For me, the haunting figure in the book is the father, clearly the model for Smart’s life of writing and reinventions, but also the voice of belittlement that can be crippling to a son.
“The first piece I ever published, ‘Sanded Men,’ was about learning insomnia from my father,” Smart writes. “About listening to him justify his tumble into divorce from my mother.” His father went on to be an English professor at women’s colleges. “The hip teacher with a beard and motorcycle. Later, he dated one of his shrinks. Married one of his students.”
“Dad’s was a generation of literary-minded hard drinkers. Every thought, all experience was heroic and possibly a book. Like those he taught,” Smart writes, as he considers what to do with all of his father’s saved correspondences. “I won’t open his boxes again. My father’s mocking tone lives within me: I never apply myself. I think things are owed to me. My attempts to impress him seem feeble? Don’t I know what a failure I am? I described lives he showed no interest in. He dismissed me as sentimental, self-serving. ‘Just like your naive mother.’ I’m ready, at last, to toss it all.”
This book can feel incredibly intimate to read, at least if you’ve met Smart and his family, yet it’s written without self-pity or remorse. Out of the blunt honesty on the page arises a feeling of genuine tenderness towards the people in the book and all they go through in this challenge called life. The heroism Smart’s father sought in drinking and women and revering great literature turns out in Smart’s life to be the heroism of a husband and a father committed to his family.
With Different Eyes is more than Smart’s memoir, however. It’s also an art book with thirty works made by Richard Kroehling during the pandemic, a striking collection that includes ghostly abstract figures, cartoonish masks and faces, and collage elements that suggest the forgotten past. A veteran filmmaker with an affinity for art and poetry and experimentation, he befriended Smart when they lived in New York City in their twenties, “a perfect young man’s drinking companion,” as he writes in an email, then shared the experience of living in rural corners of the Catskills before starting families. He paints as a respite from film making and likes to “build a few provocative picture elements” that “bring the images up to the very edge of narrative,” an approach not unlike Smart’s spare but evocative prose that lets readers fill in most of the story for ourselves. Unlike Smart in Albany, however, Kroehling spent the lockdown “like a hermit on a hill overlooking Cold Spring — going from the edit room to a room with paint cans all over the floor. A lucky man.”
Near the end of With Different Eyes Smart writes, “I scribble a note: ‘Great art recognizes the loss we carry. Or renders it so others can recognize a sense of loss within themselves.’

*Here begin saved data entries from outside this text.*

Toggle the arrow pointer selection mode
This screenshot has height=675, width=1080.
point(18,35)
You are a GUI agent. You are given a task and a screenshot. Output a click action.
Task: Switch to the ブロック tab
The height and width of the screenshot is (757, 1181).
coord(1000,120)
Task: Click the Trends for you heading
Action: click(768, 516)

“’What is your loss?’ Fawn [his wife] asks as I stare ahead, book open but unread before me. I’m not sure I want to know. Though I am getting closer to being able to render it for others.”
Amen.
Paul Smart and Richard Kroehling will read from and present With Different Eyes, A Covid Waltz in Words & Images at 8 p.m. Sunday, July 10 at Green Kill, 229 Greenkill Ave, Kingston (to be simulcast);at 6:30 p.m. Friday July 22 at CREATE Council on the Arts, 398 Main Street, Catskill; at 6:30 p.m. Wednesday, July 27 at Howe Library, 105 Schuyler, Albany; and at 2 p.m. Sunday, July 31 for the Golden Notebook at the Petersen House at the Bearsville Center, 297 Tinker Street, Woodstock.